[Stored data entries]
===============
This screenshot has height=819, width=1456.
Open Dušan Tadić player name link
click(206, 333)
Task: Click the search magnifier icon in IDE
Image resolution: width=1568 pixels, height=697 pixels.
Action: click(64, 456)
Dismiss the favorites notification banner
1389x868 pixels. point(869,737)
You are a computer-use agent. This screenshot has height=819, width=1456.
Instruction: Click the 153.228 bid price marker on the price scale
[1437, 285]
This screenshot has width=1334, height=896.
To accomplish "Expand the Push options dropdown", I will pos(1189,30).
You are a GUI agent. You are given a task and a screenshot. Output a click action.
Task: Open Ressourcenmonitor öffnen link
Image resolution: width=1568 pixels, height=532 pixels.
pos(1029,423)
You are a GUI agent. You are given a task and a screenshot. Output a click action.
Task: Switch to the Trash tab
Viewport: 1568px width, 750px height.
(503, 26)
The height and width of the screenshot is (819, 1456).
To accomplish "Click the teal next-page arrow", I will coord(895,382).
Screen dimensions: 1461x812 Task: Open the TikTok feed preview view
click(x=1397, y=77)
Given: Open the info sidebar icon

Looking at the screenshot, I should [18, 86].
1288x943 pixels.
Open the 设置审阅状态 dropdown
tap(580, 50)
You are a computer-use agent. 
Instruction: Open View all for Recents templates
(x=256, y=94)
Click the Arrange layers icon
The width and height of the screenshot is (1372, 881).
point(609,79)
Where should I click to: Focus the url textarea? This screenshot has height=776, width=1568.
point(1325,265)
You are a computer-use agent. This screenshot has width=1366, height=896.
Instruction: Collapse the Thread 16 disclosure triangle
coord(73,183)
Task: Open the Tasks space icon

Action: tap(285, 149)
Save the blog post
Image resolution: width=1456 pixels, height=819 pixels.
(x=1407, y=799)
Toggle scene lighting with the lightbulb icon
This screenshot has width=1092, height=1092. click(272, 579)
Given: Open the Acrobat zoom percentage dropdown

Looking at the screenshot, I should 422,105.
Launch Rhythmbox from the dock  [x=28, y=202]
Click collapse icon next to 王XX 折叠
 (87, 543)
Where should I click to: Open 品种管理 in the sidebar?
===============
ASSIGNMENT: Starting with the first line of the data above, copy each line exactly until you reach the line with "agent. This screenshot has height=819, width=1456."; include that line as well.

SOLUTION TO THE PROBLEM:
This screenshot has height=819, width=1456.
Open Dušan Tadić player name link
click(206, 333)
Task: Click the search magnifier icon in IDE
Image resolution: width=1568 pixels, height=697 pixels.
Action: click(64, 456)
Dismiss the favorites notification banner
1389x868 pixels. point(869,737)
You are a computer-use agent. This screenshot has height=819, width=1456.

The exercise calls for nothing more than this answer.